ごく普通(・・・・)に旅をしてきただけですよね」


 少々盗賊を懲らしめた程度は俺たち三人にとって普通(・・)の範囲内ですね、わかります。なんてことを考えていたら、なかなかの早さで馬車が走り込んできて急停止。馬の足が心配だなと思っていたら中から冒険者ギルドの制服を着た職員が数名飛び降りてきた。そして先頭を走ってきた女性がリョータの前までやってきた。


「リョータさんですね!」

「違います……って言いたいけど、はい」

「冗談はいいので。どうぞこちらへ」

「ええ……俺たち、何かマズいことありましたっけ?」

「いえ何も。ただ、色々とお話し(・・・)したいことがあります」


 この流れ、マズくない?

 逃げるわけにもいかず、そのまま馬車へ。そして馬車は冒険者ギルド本部の裏手に到着し、そのままギルドマスターの部屋へ。


「改めまして冒険者ギルドのタリアと申します。以後お見知りおきを」

「ご丁寧にどうも」

「生憎、ギルドマスターが出かけておりまして」

「そうですか」


 なら、なんでここに通した?


「小一時間ほどで戻りますので、それまでにこちらの説明を」

「ん?」


 渡されたのは十枚程度の紙束。同じものが手元にあるらしく、ギルド職員も手元の紙を見ながら勝手に話を始めた。


「まず、毎年氾濫するトアイト川。現時点で、氾濫時期は例年通りとの見込みです」

「へえ」

「ですが、おそらく知られていなかっただろう事実を」

「え?何かあんの?」

「はい。おそらく皆さんが到着するのは氾濫が始まる十から十五日ほど前かと思われます」

「んー、まあ、そのくらいになるのか?」

「まあ、経験則ですね。で、ここからがこの件の本題です」


「黒炎蛇に関する情報です」


 ペラとめくっていくといくつかの街の名前と日付、魔の森のどのあたりの位置なのかが記されている。正直なところ、こんなにたくさんあるとは思っていなかったので少し戸惑う。滅多に見つからない魔物じゃなかったっけ?

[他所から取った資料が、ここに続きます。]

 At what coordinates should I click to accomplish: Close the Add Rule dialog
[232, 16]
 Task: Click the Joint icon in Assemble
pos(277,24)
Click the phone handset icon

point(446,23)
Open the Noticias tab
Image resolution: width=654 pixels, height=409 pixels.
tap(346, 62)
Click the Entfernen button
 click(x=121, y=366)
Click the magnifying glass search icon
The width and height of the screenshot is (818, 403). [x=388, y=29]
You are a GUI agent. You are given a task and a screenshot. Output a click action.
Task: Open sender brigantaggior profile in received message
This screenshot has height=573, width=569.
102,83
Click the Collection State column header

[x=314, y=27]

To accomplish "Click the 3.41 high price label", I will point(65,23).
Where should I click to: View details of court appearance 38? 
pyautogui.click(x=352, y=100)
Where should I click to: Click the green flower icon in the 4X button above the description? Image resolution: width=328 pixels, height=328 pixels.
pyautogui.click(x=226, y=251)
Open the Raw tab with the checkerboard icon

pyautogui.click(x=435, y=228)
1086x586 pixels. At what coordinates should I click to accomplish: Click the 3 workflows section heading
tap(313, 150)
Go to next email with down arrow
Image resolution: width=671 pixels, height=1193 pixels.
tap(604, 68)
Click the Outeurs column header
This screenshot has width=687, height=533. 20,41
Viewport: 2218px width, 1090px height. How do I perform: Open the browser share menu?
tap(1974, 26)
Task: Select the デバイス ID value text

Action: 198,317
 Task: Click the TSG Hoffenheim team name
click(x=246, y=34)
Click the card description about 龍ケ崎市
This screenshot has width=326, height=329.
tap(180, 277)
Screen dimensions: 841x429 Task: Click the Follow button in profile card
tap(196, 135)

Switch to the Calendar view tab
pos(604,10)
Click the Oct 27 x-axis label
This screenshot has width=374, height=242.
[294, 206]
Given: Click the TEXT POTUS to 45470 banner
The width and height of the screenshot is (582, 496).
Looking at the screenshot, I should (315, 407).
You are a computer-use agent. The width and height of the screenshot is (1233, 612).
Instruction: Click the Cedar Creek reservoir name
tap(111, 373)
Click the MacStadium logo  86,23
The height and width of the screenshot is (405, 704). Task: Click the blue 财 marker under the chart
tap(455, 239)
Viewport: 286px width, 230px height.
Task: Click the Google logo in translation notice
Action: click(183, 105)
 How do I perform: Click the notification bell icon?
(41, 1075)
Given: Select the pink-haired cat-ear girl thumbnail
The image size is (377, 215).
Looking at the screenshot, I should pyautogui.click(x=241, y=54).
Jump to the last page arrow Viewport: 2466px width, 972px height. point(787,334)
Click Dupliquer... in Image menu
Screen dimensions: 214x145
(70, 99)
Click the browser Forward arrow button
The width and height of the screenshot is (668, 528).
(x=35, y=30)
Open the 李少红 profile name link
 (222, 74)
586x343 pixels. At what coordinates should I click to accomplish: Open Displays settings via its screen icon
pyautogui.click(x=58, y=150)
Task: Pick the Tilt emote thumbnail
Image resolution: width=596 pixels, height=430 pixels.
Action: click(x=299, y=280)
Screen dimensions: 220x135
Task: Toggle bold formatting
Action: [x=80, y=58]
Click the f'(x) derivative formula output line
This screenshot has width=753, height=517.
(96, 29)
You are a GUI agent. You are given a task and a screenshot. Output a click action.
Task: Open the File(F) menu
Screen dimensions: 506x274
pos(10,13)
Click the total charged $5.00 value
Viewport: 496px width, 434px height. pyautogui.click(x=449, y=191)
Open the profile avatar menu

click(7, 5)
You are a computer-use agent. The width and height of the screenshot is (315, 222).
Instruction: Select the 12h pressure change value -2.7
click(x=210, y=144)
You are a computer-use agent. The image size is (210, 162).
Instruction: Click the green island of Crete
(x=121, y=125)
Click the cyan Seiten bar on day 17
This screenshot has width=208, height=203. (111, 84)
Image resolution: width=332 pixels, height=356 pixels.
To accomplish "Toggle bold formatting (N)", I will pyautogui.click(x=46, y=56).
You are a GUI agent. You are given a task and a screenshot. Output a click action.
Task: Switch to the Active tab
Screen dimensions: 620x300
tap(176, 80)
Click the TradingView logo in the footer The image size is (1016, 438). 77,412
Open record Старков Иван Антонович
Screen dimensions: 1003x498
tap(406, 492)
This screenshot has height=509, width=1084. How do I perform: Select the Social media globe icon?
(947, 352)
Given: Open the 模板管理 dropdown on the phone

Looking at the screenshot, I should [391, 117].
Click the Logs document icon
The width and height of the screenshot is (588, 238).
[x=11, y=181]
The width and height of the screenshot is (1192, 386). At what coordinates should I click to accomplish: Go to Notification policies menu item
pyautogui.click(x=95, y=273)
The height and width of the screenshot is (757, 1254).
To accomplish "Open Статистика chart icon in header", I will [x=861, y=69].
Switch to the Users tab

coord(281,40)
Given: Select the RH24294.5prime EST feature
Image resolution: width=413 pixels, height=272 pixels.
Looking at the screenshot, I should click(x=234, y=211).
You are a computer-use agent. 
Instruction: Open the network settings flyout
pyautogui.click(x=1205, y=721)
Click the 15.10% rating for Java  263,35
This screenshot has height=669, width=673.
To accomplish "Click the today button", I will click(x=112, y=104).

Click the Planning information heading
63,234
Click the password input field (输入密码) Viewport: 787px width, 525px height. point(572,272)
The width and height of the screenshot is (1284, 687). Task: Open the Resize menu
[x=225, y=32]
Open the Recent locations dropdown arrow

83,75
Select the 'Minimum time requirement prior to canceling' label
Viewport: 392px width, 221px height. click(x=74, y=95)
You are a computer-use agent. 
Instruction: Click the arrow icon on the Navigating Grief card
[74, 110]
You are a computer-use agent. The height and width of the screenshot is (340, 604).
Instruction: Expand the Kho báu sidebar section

「これらはすべて冒険者ギルドに寄せられた目撃情報です。とりあえず直近三年程度の情報をかき集めたとのことです」

「なるほど……」


 地名だけではどの辺なのかさっぱりというのが欠点か。だが、たった三年でざっと五十近い目撃情報というのはかなり多い。そして、それだけの目撃情報がありながら討伐情報が見当たらないというのはとにかくヤバい魔物ということの裏付けか。


「ええと……感心されているところ申し訳ないのですが、我々、すなわちルガランの冒険者ギルドとしてはすべてガセだと考えています」

「ガセ……つまり、全部嘘?」

「はい。冒険者から寄せられた情報を捨てるということは出来ませんので記録されていて、それが寄せられているのですが、正直なところまともな情報は一つもない、というのがギルドマスターの考えです」


 何かを黒炎蛇と見間違えたが、報告した冒険者自身は見間違えたと思っていないから、嘘をついているわけではないとか、そういう感じか?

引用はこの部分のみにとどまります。